Latihan Tertulis
Sunting bagian teks tentang gelandang rohani di bawah, mulai dari kata-kata yang memuat "Oleh : Bonaventura" sampai "(Anthony Harton)". Tulis ulang bagian itu dengan mengganti "penderitaan" menjadi "kesengsaraan".

Halaman
>>>>>

Oleh : Bonaventura Mario
“ Tuhan mengasihi kita dengan kasih yang dalam dan merupakan sesuatu yang tidak masuk akal jika Tuhan yang penuh kasih itu akan membiarkan kita didalam penderitaan dan kesukaran yang berkepanjangan. Untuk membuat kita dapat melihat pertolongan-Nya yang ajaib, sering kali Tuhan mengizinkan kita mengalami sesuatu yang menyakitkan agar kita mengerti keterbatasan kita dan mengandalkan Dia di adalam semua hal.”
(Anthony Harton)
Pada tanggal 22 Mei 2010, kami para seminaris Kelas Khusus (KK) mengadakan suatu acara rutin tahunan yaitu Gelangdang Rohani. Namun bukan hanya karena acara rutin tahunan, tapi ada suatu kerinduan untuk mempraktekkan materi pelajaran Humaniora yang telah kami terima. “Kegembiraan, harapan, duka dan kecemasan orang-orang miskin, merupakan kegembiraan, harapan, duka dan kecemasan murid Kristus juga.” (GS. #1) Dengan dasar inilah, para seminaris KK diutus untuk turut merasakan dan mengalami apa yang dirasakan orang-orang miskin.
Dengan semangat yang menggebu-gebu, aku berjalan menyusuri tepi jl. Raya Merdeka Timur yang panas ini. Dengan berbekal uang Rp 5.000 dan sekantong karung bekas, aku dan sahabatku Risa, memulai gelandang rohani. “Semua kembang bernyanyi senang, giranglah hatiku. Pun rumput serta bernyanyi senang, Tuhanlah sumber sukaku.” (PS 703) seperti lagu inilah suasana hatiku waktu itu. Aku bergembira karena aku akan bertemu Tuhan dalam rupa orang-orang miskin.

<<<<<

Bahan yang Disediakan
>>>>>

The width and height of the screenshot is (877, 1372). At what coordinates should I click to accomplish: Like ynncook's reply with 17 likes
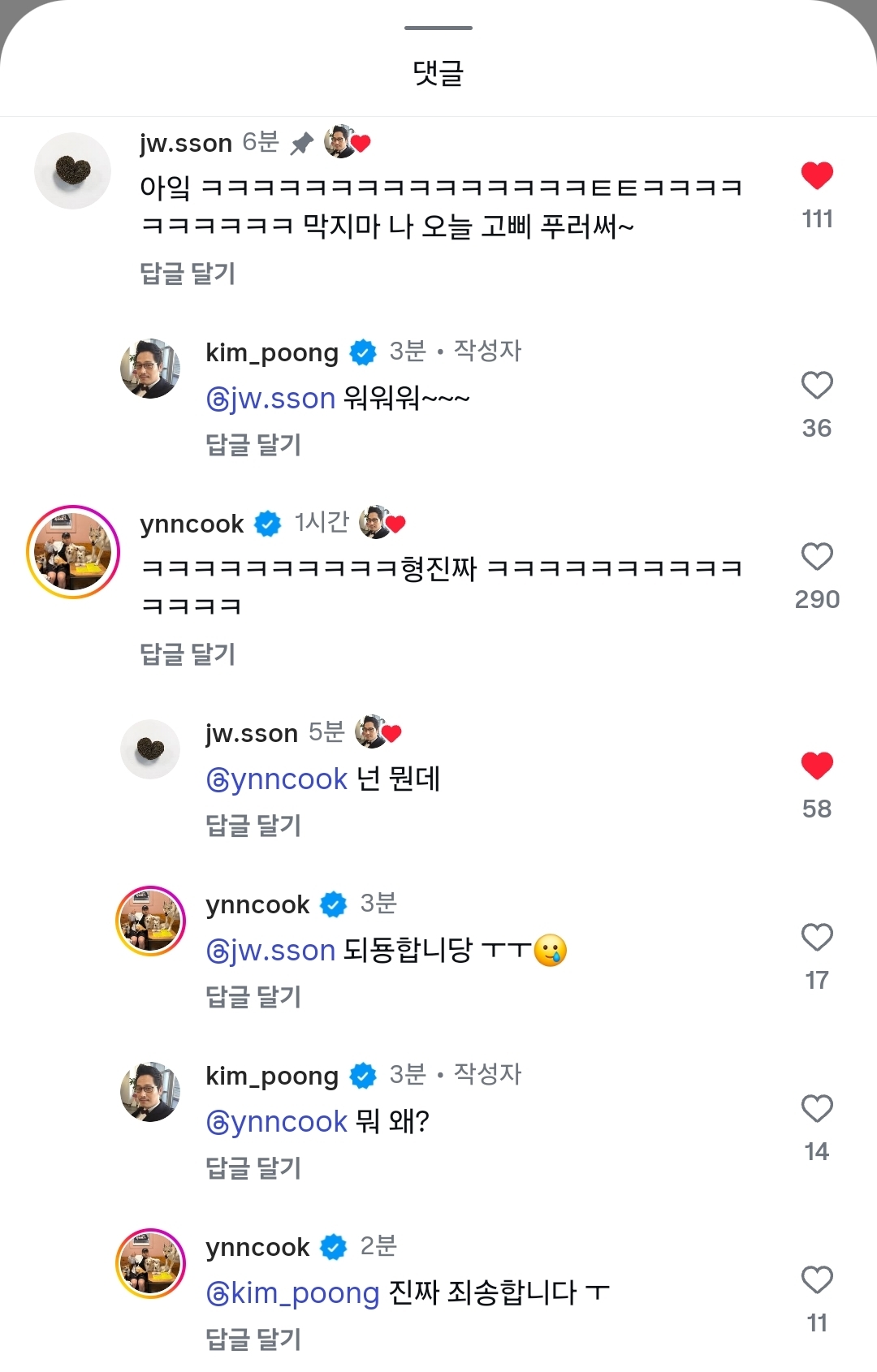coord(817,938)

<<<<<

Penyelesaian Lengkap
Oleh : Bonaventura Mario
“ Tuhan mengasihi kita dengan kasih yang dalam dan merupakan sesuatu yang tidak masuk akal jika Tuhan yang penuh kasih itu akan membiarkan kita didalam kesengsaraan dan kesukaran yang berkepanjangan. Untuk membuat kita dapat melihat pertolongan-Nya yang ajaib, sering kali Tuhan mengizinkan kita mengalami sesuatu yang menyakitkan agar kita mengerti keterbatasan kita dan mengandalkan Dia di adalam semua hal.”
(Anthony Harton)